Ce qui me pose problème c’est l’utilisation que les media y compris scientifiques font des découvertes récentes en NS et quand je dis media je pense aussi aux chercheurs qui parlent à travers ces media. J’étais étonnée de lire dans le journal du CNRS paru en mars 2006 : « C'est l’occasion pour Le journal du CNRS de jeter un nouveau regard sur une part méconnue de notre psychisme, à savoir l'inconscient. Et de constater que, passé au crible des neurosciences et libéré des théories freudiennes, il réapparaît sous de nouveaux auspices. Bien plus présent dans nos activités mentales que l'on ne le soupçonnait, l'inconscient, complexe et multiple, se révèle aux yeux des chercheurs au gré de leurs expériences » toujours dans ce même journal on pouvait lire les propos de N.Georgieff (qui dirige l’équipe de psychopathologie de l’intention à l’ISC de Lyon) Parmi la nouvelle génération de chercheurs en NS, certains ouverts aux théories et à la pratique psychanalytiques sont décidés à jeter des ponts. Leur cheval de bataille est de prouver que la biologie est l’avenir de la psychanalyse. Celle-ci constitue un trésor d’hypothèses à exploiter mais pâtit d’un manque de légitimité faute de pouvoir confronter scientifiquement ses principes explicatifs à l’expérimentation.

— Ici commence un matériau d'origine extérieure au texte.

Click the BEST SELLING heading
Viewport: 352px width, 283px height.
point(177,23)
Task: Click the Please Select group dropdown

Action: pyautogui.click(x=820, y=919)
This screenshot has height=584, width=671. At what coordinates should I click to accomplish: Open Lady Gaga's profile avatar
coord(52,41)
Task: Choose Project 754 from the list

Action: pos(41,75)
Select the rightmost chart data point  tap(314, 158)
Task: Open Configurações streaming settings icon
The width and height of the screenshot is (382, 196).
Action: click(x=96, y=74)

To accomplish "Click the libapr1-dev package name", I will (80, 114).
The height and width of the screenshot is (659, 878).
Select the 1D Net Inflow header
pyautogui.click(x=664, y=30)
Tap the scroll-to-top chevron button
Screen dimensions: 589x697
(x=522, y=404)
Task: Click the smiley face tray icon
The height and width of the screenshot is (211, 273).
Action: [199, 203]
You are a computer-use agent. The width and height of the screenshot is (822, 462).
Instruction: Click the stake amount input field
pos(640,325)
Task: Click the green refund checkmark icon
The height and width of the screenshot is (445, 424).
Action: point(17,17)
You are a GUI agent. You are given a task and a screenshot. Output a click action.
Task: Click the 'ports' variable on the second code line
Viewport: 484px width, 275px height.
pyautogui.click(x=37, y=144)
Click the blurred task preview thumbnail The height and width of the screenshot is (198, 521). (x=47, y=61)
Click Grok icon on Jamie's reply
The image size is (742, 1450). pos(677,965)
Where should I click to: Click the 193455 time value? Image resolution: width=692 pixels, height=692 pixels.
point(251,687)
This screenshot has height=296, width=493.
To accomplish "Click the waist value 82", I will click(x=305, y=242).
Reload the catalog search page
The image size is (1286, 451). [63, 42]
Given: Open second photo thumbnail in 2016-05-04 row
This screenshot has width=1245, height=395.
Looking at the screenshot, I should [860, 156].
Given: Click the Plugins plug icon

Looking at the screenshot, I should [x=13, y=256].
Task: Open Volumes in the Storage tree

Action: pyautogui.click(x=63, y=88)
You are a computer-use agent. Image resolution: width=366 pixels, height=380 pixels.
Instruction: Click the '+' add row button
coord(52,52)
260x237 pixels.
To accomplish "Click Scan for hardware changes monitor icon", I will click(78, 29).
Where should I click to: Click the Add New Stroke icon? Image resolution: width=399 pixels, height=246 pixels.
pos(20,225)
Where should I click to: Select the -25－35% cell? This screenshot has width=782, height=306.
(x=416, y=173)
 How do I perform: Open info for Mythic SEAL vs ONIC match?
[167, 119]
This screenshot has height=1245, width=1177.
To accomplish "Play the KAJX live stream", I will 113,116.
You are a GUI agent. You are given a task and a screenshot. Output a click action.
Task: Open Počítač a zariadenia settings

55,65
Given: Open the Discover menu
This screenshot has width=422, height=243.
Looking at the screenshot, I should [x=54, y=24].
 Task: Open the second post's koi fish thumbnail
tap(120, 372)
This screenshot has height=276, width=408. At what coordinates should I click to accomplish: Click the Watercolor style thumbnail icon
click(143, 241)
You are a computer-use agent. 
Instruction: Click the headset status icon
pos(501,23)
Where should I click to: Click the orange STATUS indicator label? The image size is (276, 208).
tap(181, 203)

L’idée est de naturaliser l’inconscient en cherchant à traduire les grands concepts psychanalytiques en réalité neurobiologiques grâce à l’imagerie cérébrale fonctionnelle. Tenter de localiser par IRM des notions psychanalytiques dans le cerveau constitue une voie de recherche radicale… » Radicale cela risque effectivement de l’être (mais NG nous rassure cela n’a rien à voir avec la psychanalyse en tant que pratique thérapeutique !) Traduire les grands concepts en réalité neurobiologique, c’est une façon d’épurer les concepts de ce qui dérange, P. Buser (L’inconscient aux milles visages) par exemple reproche à Freud d’avoir « hypersexualisé » l’inconscient, même s’il admet pour reprendre ses termes « qu’on ne peut pas rayer d’un coup de plume le système explicatif élaboré par ce physiologiste astucieux ». On voit cependant que la pierre d’achoppement reste l’idée que l’inconscient est le produit d’un processus de refoulement et que le sexuel puisse avoir son mot à dire dans les conflits psychiques. Cette ambivalence des NS à l’égard de la psychanalyse se retrouve dans presque tous les écrits actuels et on peut se demander où nous mène l’envie de jeter des ponts entre ces deux disciplines.
Je terminerai par une phrase d’A. Prochiantz : « d’accord pour les dialogues, les échanges, mais pas de brouillage des frontières » (Machine-Esprit 2001).